_Instructions for the task_
Before copying, set aside the pictures; then restate exactly the lines from the one with "You are a computer-use agent. 903x585 pixels." through the last line of the records.

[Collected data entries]
▼

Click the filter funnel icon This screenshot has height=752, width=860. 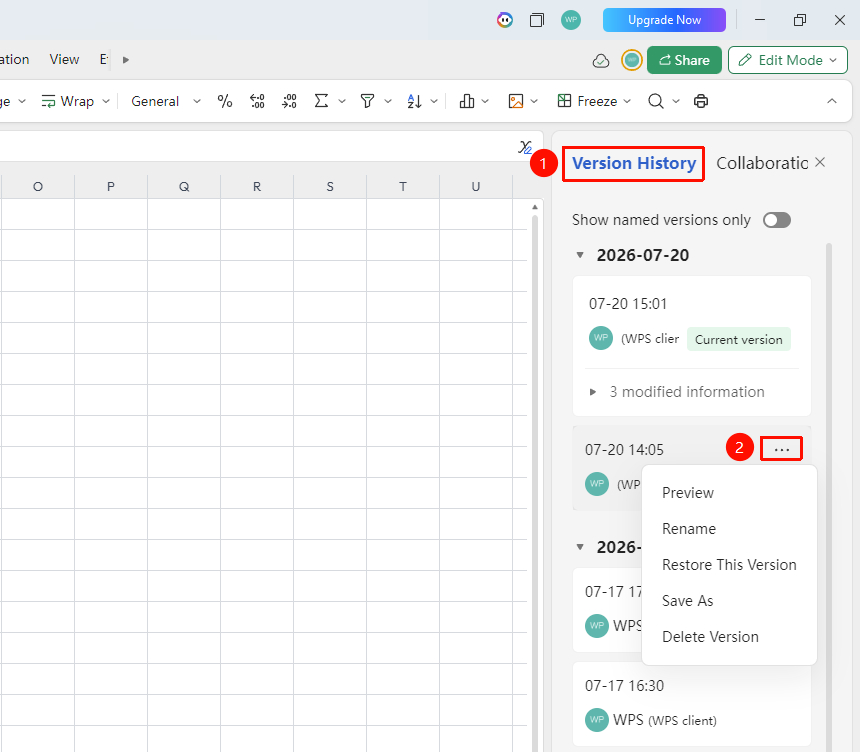coord(367,101)
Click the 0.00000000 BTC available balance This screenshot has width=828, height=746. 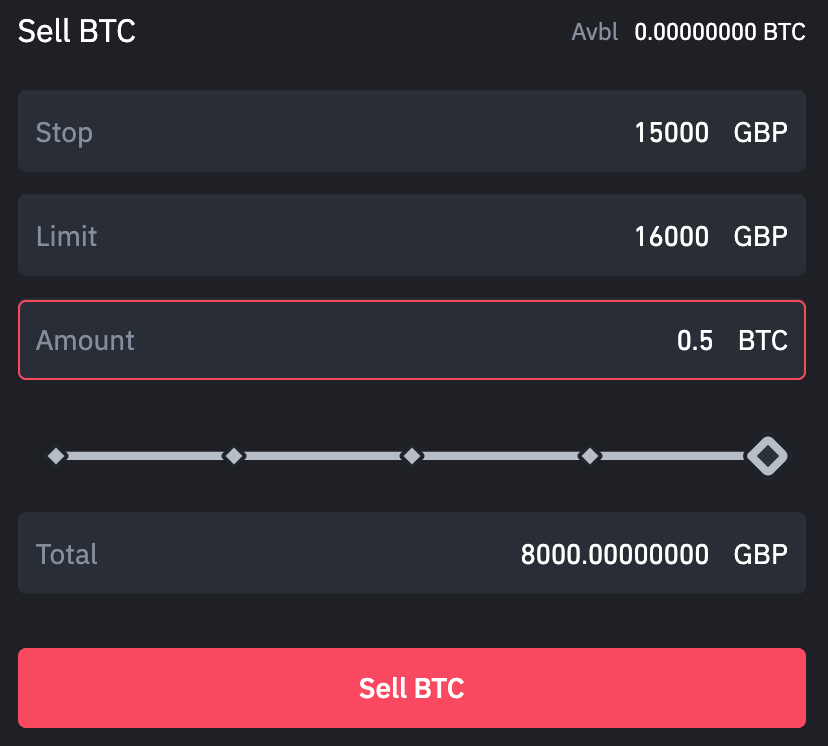tap(720, 32)
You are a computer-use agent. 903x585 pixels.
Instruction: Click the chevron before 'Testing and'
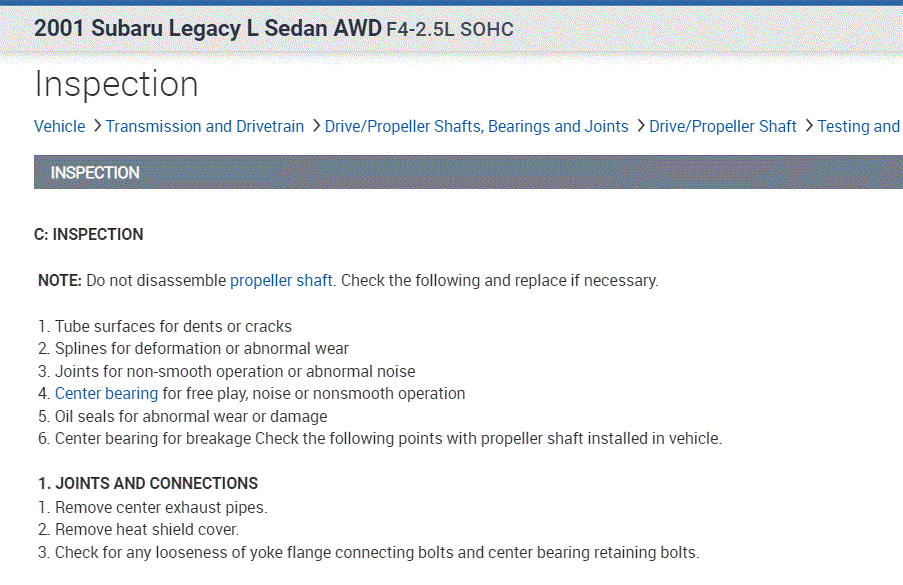pos(808,126)

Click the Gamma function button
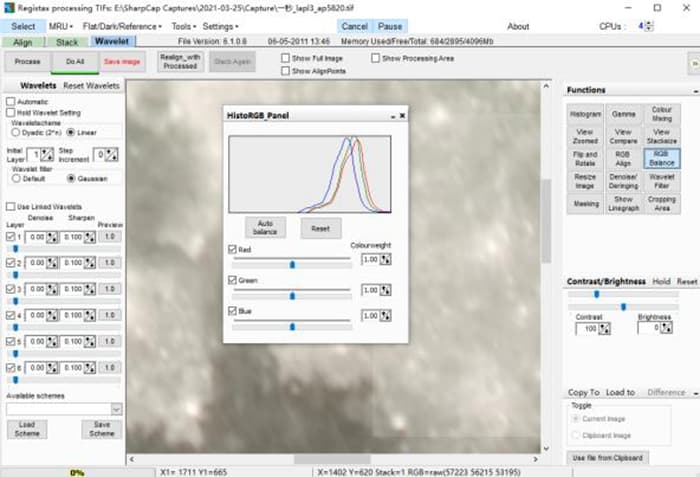pos(623,114)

▲

_Exercise answer_
You are a computer-use agent. 903x585 pixels.
Instruction: Click the chevron before 'Testing and'
pos(808,126)

Click the Gamma function button
pos(623,114)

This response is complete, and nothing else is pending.